Information provided
+ + + + +

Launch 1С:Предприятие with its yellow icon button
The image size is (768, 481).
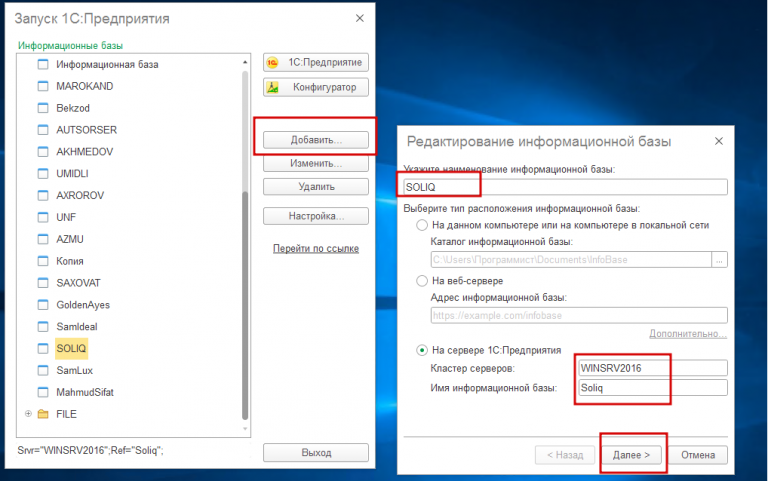pos(316,63)
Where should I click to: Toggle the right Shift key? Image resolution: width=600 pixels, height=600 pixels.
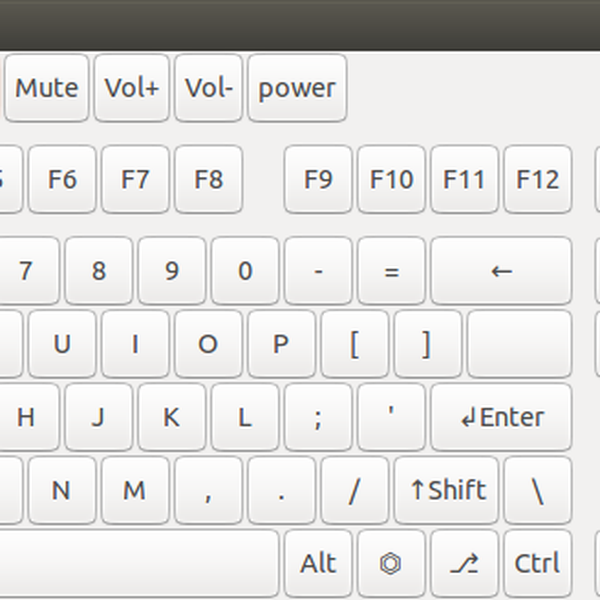pyautogui.click(x=446, y=490)
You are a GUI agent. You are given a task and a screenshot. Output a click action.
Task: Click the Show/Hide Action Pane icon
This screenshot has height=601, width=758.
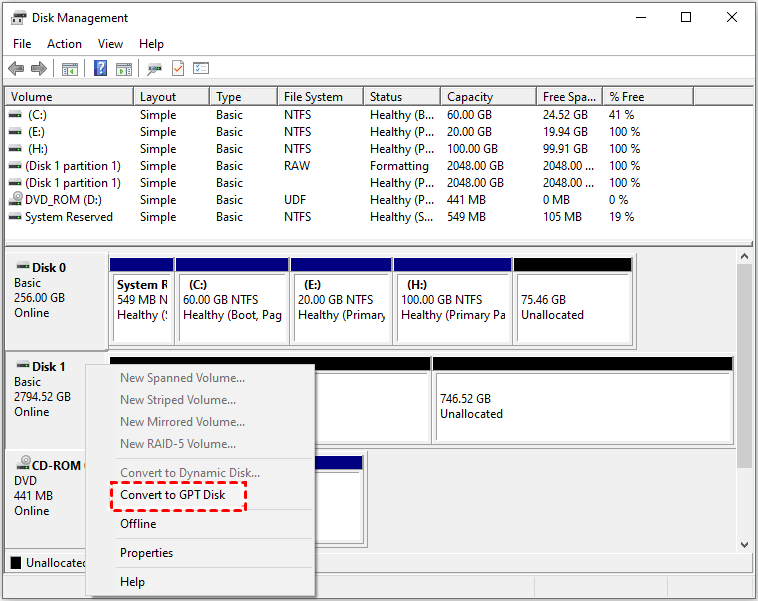coord(124,69)
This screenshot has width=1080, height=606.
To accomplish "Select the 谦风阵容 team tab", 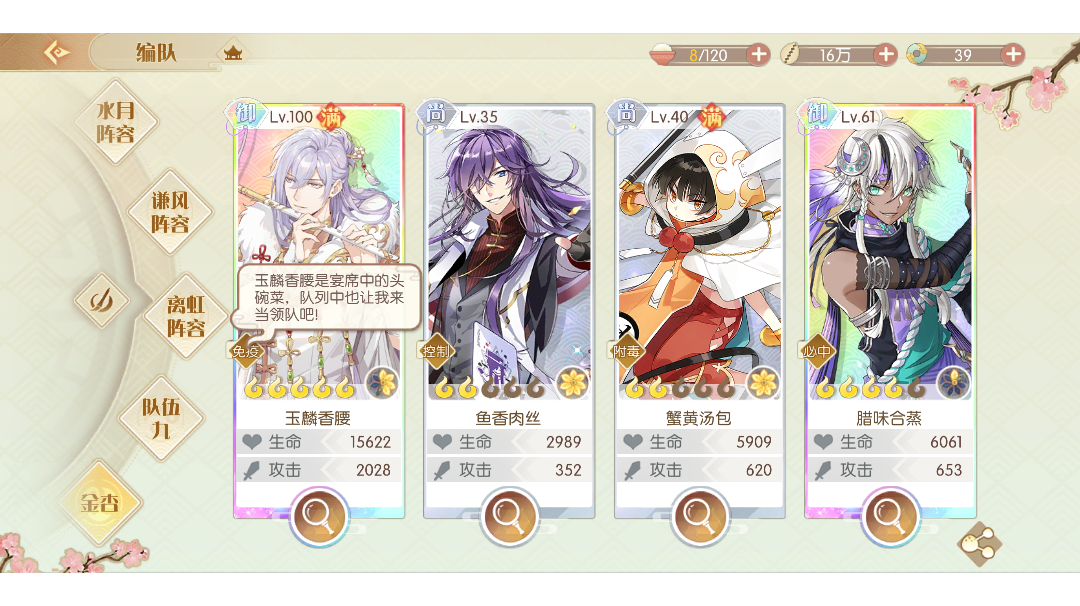I will 170,212.
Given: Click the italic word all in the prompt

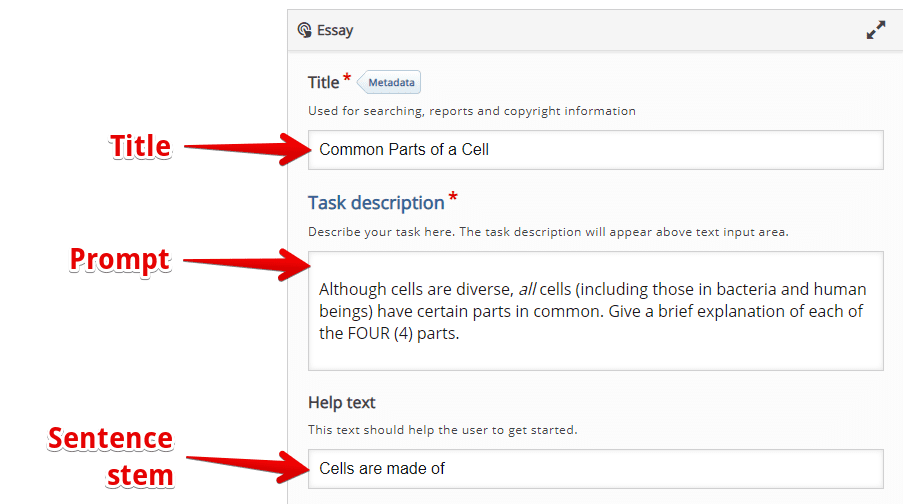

+ + + + +

Every line between the start of the listing and the line containing "You are a GUI", both ends counted, needs to be printed exactly, minus the pictures.

Finished exercise
Launch 1С:Предприятие with its yellow icon button
The image size is (768, 481).
pos(316,63)
Where should I click to: Toggle the right Shift key? Image resolution: width=600 pixels, height=600 pixels.
pyautogui.click(x=446, y=490)
You are a GUI agent. You are given a task and a screenshot. Output a click action.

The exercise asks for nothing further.